Declaración del Patriarcado Latino de Jerusalén sobre la reciente violencia en Jerusalén

Todos los Jefes de las Iglesias, estamos "profundamente desalentados y preocupados por los recientes acontecimientos de violencia en Jerusalén Oriental, tanto en la Mezquita Al Aqsa como en Sheikh Jarrah, que violan la santidad del pueblo de Jerusalén y de Jerusalén como Ciudad de la Paz” y requieren una acción urgente.

La violencia ejercida contra los fieles mina su seguridad y su derecho a acceder a los Santos Lugares y a rezar libremente. El desalojo forzoso de palestinos de sus hogares en Sheikh Jarrah es otra violación inaceptable de los derechos humanos fundamentales, el derecho a un hogar. Es una cuestión de justicia para los habitantes de la ciudad vivir, rezar y trabajar, cada uno según su dignidad; una dignidad conferida a la humanidad por Dios mismo.

Con respecto a la situación de Sheikh Jarrah, nos hacemos eco de las palabras del Alto Comisionado de las Naciones Unidas para los Derechos Humanos, quien ha afirmado que el estado de derecho se "aplica de una manera intrínsecamente discriminatoria". Este se ha convertido en uno de los puntos más críticos de las crecientes tensiones en Jerusalén, en general. El hecho en cuestión no se refiere a una disputa inmobiliaria entre particulares. Es sobre todo, un intento inspirado en una ideología extremista que niega el derecho a existir a quienes viven en sus casas.

El derecho de acceso a los Santos Lugares también es de particular importancia. A los fieles palestinos les fue negado el acceso a la mezquita de Al Aqsa durante este mes de Ramadán. Estas manifestaciones de fuerza hieren el espíritu y el alma de la Ciudad Santa, cuya vocación es ser abierta y acogedora; ser un hogar para todos los creyentes, con iguales derechos, dignidad y deberes.

La posición histórica de las Iglesias de Jerusalén es clara sobre la denuncia de cualquier intento de hacer de Jerusalén una ciudad exclusiva para algunos. Esta es una ciudad sagrada para las tres religiones monoteístas y, según el derecho internacional y las resoluciones pertinentes de las Naciones Unidas, también una ciudad donde el pueblo palestino, formado por cristianos y musulmanes, tiene el mismo derecho a construir un futuro basado en la libertad. igualdad y paz. Por tanto, pedimos un absoluto

respeto por el statu quo de todos los lugares santos, incluido el complejo de la mezquita de Al-Aqsa.
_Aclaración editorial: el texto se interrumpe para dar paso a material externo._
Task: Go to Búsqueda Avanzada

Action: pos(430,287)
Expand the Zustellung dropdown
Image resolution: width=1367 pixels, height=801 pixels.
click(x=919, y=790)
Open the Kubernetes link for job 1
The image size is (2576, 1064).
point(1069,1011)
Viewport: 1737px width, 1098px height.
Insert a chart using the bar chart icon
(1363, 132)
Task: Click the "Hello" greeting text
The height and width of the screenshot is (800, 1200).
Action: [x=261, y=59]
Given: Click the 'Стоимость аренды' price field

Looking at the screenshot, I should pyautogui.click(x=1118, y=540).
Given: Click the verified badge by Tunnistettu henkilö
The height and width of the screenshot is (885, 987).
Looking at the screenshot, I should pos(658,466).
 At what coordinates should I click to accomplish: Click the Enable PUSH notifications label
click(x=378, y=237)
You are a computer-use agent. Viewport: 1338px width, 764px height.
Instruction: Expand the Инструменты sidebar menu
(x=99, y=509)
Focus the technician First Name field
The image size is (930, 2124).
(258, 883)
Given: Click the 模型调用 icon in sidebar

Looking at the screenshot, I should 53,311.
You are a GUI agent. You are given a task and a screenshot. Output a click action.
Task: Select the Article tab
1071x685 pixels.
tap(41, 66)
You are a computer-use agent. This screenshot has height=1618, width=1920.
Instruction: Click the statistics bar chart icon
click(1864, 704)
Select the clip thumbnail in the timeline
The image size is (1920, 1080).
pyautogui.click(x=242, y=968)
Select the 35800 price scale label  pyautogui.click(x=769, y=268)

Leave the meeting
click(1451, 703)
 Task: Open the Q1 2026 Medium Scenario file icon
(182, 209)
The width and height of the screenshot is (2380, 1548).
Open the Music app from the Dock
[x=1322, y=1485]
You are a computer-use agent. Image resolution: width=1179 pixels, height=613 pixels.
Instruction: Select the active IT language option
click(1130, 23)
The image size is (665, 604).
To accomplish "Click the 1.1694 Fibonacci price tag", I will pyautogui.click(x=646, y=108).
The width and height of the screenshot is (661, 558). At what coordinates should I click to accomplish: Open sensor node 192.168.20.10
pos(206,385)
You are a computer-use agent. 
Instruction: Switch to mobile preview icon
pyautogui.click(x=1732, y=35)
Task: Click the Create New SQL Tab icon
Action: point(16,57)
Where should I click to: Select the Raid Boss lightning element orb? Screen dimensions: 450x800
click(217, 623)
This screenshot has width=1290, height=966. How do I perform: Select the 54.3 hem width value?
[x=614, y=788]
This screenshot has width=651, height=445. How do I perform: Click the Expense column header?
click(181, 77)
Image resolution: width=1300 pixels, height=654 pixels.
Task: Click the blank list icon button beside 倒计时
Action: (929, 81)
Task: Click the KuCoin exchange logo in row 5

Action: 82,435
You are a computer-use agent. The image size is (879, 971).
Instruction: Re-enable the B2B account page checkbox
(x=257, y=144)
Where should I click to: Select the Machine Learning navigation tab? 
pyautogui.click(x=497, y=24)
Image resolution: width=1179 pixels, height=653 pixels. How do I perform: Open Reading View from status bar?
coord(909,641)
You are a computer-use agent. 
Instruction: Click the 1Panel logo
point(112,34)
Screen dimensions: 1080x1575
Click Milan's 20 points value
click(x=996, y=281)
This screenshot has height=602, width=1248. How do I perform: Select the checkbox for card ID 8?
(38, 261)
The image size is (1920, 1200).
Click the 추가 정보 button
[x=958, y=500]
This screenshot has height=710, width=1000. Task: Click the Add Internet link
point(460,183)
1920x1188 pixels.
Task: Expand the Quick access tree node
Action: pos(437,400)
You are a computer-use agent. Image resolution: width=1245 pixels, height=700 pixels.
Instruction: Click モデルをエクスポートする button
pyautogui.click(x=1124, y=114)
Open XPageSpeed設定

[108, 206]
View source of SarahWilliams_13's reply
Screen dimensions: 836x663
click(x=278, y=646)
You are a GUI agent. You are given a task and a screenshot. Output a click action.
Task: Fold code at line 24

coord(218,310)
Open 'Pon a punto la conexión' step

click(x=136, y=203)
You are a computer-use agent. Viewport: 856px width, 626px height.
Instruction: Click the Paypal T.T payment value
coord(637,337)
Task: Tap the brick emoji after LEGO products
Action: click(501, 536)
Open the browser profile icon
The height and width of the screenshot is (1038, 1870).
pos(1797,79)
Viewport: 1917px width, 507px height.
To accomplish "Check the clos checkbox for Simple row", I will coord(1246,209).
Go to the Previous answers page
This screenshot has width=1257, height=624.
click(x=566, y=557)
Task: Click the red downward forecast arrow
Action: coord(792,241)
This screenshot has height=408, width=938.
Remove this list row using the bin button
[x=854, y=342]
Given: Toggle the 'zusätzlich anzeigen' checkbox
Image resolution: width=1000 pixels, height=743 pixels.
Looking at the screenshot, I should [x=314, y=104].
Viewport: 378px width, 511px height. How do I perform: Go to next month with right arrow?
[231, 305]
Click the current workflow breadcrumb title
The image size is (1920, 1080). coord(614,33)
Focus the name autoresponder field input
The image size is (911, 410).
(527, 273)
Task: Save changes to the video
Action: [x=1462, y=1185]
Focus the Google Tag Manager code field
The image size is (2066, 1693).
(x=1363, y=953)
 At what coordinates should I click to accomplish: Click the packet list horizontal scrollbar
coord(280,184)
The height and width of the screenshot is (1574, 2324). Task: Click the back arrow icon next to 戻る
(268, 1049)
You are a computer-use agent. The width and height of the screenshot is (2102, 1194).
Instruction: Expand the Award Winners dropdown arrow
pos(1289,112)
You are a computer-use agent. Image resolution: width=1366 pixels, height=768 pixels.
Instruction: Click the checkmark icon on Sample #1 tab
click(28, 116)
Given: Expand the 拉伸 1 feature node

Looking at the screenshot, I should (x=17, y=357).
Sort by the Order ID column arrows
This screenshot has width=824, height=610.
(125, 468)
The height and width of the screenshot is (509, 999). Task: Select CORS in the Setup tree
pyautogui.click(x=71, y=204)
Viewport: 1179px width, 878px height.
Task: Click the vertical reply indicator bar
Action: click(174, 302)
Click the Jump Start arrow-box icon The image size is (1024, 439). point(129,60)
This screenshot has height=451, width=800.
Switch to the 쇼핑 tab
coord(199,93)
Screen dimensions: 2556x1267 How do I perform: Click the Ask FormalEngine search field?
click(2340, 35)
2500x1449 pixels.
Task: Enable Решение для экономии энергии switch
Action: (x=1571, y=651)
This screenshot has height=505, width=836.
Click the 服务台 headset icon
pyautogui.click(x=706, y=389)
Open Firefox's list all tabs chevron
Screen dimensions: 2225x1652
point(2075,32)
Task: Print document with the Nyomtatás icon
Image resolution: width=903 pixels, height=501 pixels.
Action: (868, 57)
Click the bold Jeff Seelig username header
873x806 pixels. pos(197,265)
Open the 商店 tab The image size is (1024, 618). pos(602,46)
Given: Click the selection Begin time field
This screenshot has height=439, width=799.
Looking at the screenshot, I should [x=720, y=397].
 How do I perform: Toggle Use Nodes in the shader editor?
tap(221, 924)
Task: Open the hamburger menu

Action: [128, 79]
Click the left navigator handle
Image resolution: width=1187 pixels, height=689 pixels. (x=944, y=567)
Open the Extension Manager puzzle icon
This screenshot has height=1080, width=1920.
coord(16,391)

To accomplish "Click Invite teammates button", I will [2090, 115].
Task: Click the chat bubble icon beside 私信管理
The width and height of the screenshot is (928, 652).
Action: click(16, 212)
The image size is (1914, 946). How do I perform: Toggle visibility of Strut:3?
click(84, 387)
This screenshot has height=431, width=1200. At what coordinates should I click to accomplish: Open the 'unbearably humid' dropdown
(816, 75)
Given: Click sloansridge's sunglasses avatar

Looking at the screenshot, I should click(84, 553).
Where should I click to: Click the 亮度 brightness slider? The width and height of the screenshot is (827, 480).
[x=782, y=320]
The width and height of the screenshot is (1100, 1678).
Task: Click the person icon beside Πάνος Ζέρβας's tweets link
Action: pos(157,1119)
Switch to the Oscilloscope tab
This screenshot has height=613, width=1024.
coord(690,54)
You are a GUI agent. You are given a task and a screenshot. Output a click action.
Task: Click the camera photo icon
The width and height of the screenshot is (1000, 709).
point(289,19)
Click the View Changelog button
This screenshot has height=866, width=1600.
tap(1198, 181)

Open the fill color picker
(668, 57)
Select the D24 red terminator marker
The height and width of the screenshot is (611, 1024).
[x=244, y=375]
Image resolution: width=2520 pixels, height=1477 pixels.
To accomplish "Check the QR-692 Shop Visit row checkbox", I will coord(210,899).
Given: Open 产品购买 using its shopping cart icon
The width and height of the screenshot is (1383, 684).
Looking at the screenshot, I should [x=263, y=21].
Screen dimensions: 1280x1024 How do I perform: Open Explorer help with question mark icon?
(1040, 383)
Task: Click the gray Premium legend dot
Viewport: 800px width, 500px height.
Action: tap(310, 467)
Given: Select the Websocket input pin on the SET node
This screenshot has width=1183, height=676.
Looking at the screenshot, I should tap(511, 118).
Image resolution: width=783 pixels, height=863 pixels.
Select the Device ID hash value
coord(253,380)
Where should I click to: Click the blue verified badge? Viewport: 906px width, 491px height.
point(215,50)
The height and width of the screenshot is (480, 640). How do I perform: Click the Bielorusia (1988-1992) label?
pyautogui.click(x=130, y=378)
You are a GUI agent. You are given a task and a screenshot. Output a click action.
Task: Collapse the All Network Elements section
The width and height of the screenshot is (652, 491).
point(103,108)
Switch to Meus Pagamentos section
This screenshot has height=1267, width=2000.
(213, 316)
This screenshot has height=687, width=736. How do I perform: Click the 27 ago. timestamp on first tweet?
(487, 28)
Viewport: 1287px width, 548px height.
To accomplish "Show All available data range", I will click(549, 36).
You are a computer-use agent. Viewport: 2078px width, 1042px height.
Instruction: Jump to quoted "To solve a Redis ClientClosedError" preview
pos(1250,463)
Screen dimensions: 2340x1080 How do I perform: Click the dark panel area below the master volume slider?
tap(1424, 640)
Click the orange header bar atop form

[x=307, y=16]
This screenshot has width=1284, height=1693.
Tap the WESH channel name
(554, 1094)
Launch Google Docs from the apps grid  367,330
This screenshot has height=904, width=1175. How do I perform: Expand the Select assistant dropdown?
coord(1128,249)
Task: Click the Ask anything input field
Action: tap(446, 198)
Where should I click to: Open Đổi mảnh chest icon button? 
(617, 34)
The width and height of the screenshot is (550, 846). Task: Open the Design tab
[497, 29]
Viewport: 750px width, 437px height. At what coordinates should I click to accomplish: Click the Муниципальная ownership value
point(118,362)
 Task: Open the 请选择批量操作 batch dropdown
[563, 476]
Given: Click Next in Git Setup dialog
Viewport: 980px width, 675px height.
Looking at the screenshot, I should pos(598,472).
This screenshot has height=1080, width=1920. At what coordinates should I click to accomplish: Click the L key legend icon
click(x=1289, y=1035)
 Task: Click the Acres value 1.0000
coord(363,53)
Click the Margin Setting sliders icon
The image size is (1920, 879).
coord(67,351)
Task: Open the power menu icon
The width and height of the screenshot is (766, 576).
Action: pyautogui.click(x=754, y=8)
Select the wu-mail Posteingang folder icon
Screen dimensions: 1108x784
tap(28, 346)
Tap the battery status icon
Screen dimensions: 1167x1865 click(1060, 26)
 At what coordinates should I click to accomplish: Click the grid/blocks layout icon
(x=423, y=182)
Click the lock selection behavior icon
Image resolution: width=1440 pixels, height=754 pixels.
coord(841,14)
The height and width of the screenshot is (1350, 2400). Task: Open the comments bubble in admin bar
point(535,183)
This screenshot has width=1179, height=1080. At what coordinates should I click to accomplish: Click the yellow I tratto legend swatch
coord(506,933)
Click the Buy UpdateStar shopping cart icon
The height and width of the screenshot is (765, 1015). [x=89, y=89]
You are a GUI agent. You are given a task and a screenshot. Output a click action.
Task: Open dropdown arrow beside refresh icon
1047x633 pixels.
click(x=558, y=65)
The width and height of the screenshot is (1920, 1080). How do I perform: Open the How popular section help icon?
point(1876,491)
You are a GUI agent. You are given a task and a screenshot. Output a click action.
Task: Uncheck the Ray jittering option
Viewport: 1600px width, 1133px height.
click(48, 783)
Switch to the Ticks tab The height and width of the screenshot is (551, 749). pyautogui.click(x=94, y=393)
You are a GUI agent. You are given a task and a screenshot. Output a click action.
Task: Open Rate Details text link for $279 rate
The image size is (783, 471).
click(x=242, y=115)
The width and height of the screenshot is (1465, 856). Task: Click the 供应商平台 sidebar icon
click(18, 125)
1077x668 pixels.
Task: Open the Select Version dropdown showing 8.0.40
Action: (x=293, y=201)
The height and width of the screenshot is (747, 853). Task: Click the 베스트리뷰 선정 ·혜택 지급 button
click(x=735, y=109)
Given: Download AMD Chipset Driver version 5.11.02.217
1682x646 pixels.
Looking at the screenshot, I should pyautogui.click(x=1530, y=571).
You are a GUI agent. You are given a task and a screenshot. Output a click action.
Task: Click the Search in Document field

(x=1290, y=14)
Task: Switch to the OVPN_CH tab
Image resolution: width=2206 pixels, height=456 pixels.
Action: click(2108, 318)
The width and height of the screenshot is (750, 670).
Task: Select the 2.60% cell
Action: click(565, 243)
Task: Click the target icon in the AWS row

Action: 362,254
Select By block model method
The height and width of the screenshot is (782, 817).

La autoridad que controla la ciudad debería proteger el carácter especial de Jerusalén, llamada a ser el corazón de las religiones abrahámicas, un lugar de oración y encuentro, abierto a todos y donde todos los creyentes y ciudadanos, de todas las creencias y pertenencias, puedan sentirse en "casa", protegidos y seguros.

Nuestra Iglesia ha sido clara en el hecho de que la paz requiere justicia. Mientras no se defiendan y respeten los derechos de todos, israelíes y palestinos, no habrá justicia y, por tanto, no habrá ninguna paz en la ciudad. Es nuestro deber no ignorar las injusticias o agresión alguna a la dignidad humana, independientemente de quién las cometa.

Pedimos a la Comunidad Internacional, a las Iglesias y a todas las personas de buena voluntad que intervengan para poner fin a estas acciones provocadoras y que sigan rezando por la paz de Jerusalén. Nos unimos en oración a la intención del Santo Padre Francisco de que "se respete la identidad multirreligiosa y multicultural de la Ciudad Santa y que prevalezca la fraternidad".